A set is countably infinite if its elements can be paired up with natural numbers so that (a) no elements are paired up with the same number, (b) no element is paired with two numbers, (c) there are no numbers or elements left unpaired. In other words, a set is countably infinite if there is a one-to-one correspondence between the elements of the set and the elements of the natural numbers. In this case, we consider the size (cardinality) of the set to be the same as the size $|\mathbb{N}|$ of the natural numbers.

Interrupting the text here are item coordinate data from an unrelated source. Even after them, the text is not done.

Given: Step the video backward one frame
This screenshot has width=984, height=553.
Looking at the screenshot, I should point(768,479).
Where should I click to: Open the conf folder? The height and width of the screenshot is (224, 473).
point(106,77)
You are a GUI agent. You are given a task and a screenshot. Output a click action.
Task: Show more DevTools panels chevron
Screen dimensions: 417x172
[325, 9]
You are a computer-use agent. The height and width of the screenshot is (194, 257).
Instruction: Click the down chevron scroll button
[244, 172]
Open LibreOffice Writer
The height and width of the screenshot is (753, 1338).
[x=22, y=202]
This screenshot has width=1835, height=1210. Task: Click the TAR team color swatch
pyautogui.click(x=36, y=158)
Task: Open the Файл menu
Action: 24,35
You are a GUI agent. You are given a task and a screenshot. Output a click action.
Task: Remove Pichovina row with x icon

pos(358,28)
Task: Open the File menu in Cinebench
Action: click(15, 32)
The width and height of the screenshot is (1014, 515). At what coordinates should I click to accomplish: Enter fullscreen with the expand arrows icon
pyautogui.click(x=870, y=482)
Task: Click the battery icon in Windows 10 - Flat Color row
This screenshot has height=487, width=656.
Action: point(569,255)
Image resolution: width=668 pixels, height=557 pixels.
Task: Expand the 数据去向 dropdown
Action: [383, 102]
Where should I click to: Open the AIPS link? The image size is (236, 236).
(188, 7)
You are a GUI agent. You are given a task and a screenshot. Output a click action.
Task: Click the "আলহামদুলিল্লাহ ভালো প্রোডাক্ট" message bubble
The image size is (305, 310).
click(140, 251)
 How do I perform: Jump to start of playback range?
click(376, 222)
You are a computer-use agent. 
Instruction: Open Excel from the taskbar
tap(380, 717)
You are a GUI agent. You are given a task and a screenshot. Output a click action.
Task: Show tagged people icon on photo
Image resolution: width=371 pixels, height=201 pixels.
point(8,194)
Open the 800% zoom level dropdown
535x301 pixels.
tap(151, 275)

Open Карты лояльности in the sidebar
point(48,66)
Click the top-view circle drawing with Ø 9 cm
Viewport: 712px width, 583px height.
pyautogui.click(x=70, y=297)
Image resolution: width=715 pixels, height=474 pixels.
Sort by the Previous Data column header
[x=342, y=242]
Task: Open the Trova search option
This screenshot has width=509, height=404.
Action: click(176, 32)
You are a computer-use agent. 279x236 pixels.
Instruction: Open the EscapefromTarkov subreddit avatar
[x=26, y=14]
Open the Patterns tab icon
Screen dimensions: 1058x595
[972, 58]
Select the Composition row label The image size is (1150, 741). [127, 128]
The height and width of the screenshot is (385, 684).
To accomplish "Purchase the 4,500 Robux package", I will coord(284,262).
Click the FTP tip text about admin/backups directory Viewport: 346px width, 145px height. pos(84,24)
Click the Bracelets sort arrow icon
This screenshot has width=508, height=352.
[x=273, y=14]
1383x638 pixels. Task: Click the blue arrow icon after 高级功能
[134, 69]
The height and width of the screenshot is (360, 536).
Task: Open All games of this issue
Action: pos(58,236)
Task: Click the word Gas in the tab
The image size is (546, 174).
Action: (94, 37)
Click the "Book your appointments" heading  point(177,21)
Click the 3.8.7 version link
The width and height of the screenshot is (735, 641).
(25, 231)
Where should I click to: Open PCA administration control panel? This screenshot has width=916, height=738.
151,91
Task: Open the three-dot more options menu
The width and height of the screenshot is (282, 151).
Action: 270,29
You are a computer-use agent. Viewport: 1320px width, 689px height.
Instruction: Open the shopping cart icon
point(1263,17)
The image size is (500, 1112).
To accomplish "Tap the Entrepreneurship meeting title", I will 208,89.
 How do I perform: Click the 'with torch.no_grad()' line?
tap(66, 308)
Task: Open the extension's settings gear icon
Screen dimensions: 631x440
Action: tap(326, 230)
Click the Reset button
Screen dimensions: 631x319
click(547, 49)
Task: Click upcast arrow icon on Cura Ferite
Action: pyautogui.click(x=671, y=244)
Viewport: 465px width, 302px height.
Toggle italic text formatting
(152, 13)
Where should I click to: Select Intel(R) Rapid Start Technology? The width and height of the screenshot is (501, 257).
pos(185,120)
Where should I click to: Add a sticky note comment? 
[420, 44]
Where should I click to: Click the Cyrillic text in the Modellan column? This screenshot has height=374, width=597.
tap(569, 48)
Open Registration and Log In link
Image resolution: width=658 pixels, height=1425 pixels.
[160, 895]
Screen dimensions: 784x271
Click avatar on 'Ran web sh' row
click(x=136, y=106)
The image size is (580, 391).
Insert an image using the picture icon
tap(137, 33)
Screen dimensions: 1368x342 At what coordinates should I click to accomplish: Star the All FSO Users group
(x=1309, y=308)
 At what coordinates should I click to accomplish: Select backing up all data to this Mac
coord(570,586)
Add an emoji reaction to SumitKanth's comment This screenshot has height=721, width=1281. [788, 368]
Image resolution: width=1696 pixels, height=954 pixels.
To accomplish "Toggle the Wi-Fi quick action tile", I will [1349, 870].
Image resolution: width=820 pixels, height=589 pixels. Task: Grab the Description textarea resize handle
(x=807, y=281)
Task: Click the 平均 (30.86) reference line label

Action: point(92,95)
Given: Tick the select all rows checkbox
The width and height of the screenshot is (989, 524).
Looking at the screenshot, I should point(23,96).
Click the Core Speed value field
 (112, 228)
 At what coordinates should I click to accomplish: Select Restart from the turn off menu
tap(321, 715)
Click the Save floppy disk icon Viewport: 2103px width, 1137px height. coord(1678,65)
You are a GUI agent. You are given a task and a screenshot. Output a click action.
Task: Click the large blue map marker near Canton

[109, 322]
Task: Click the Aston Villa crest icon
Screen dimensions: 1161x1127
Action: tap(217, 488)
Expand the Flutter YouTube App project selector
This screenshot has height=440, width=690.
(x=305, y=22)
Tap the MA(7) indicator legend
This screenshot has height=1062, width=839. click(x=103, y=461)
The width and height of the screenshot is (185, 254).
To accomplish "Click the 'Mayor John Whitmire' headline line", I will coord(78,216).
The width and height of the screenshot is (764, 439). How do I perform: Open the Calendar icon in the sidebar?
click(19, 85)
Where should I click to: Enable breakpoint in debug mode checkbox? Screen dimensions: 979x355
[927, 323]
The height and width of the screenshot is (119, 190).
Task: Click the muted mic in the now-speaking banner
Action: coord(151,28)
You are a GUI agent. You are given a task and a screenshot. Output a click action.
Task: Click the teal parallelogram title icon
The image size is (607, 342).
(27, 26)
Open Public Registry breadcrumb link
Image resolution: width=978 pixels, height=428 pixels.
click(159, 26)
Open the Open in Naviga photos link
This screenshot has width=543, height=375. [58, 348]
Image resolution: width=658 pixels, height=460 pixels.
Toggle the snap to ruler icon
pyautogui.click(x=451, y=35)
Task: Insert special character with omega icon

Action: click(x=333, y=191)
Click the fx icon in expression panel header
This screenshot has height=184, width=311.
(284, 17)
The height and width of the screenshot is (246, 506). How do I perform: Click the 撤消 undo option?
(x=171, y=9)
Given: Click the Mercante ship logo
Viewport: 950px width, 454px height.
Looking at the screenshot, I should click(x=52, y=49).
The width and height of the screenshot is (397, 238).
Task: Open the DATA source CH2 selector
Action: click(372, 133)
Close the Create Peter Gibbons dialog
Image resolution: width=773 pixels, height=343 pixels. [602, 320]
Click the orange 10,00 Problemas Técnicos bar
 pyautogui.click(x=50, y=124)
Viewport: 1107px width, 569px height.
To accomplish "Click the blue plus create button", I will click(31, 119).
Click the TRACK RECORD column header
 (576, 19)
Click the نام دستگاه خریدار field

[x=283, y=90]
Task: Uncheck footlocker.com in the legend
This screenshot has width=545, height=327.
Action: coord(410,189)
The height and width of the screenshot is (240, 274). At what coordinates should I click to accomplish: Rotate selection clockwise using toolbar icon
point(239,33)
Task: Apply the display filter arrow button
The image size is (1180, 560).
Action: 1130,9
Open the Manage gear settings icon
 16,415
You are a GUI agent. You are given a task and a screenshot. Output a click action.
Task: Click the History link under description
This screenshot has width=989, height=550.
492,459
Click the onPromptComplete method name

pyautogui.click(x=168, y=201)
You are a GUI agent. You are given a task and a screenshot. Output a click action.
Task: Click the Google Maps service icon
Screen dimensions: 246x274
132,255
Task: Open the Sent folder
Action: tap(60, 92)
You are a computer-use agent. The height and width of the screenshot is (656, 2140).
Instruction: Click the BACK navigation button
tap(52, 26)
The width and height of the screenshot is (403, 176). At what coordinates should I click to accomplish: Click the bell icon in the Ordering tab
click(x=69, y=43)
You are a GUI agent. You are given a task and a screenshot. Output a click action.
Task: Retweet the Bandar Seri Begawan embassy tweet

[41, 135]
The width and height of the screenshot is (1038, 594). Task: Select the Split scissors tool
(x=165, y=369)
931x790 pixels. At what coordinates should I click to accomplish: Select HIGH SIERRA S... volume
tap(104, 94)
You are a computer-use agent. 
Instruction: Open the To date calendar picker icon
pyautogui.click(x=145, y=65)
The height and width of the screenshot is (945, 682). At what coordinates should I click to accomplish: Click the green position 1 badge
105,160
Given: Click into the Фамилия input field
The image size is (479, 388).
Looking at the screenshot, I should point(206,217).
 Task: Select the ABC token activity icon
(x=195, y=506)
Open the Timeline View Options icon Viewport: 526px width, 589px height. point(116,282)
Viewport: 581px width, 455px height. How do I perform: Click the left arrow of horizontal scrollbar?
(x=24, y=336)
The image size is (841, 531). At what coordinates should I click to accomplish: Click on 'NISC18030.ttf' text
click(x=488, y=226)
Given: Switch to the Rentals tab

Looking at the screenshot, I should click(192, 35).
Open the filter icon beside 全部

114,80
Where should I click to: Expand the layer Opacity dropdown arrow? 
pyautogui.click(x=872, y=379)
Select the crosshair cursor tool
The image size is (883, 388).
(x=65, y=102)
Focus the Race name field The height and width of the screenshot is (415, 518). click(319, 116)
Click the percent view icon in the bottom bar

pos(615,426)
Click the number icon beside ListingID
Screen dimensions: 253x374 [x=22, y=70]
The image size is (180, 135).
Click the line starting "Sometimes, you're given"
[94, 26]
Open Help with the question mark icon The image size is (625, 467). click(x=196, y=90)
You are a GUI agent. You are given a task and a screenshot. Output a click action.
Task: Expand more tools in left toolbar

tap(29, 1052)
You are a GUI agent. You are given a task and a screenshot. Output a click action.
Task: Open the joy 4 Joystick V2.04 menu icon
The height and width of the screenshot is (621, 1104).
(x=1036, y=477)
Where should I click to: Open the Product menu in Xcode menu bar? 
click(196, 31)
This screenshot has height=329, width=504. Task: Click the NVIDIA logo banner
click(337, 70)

Consider the set of ordered pairs of natural numbers $(n,m)$. Your intuition that the number of elements in this set is $|\mathbb{N}|\times|\mathbb{N}|$ is correct, but the intuition that this quantity is greater than $|\mathbb{N}|$ is incorrect: we can pair the elements of the set of pairs of natural numbers with the natural numbers according to a one-to-one correspondence.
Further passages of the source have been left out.